The great service of Ronnie Nolan to Rovers was marked by the presentation of a gold medal by the directors. This was a medal which was presented to any Rovers player who had 15 consecutive years service to the club.

Ronnie Nolan also had a spell as player/assistant manager at Bohemians during which time he picked up another FAI Cup winners medal in 1970. In all he played in 13 FAI Cup Finals.

A strong, uncompromising defender, Ronnie won 10 caps for the Republic of Ireland national football team. His first cap came on 3 October 1956 in a 2–1 win over Denmark at Dalymount Park in a World Cup qualifying game.

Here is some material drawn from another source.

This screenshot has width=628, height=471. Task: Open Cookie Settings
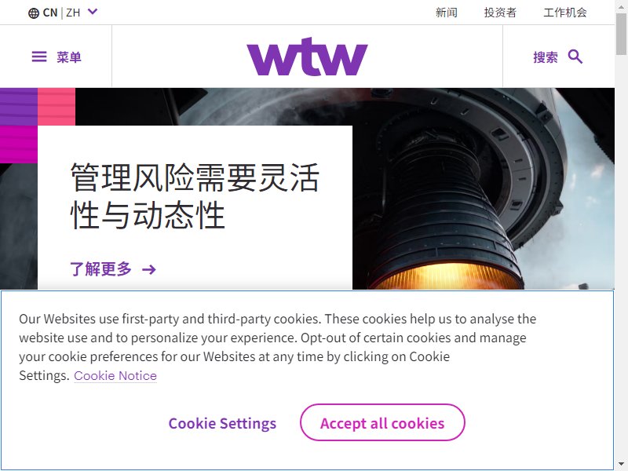(x=222, y=423)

He also won two Republic of Ireland B caps, scoring on his debut in Iceland in 1958 and won a record 33 League of Ireland XI caps.

He also coached Bank of Ireland in the Leinster Senior League Senior Division and coached the team to an All Ireland IBOA cup winning performance.

Ronnie Nolan worked in the Irish Glass Bottle Co Ltd in Ringsend Dublin while he continued his football career. Ronnie worked in the mould repair shop and became Mould Shop manager until his eventual retirement.

Ronnie was also a member of Newlands Golf Club and an enthusiastic and capable golfer and all round great sportsman and also a gentleman.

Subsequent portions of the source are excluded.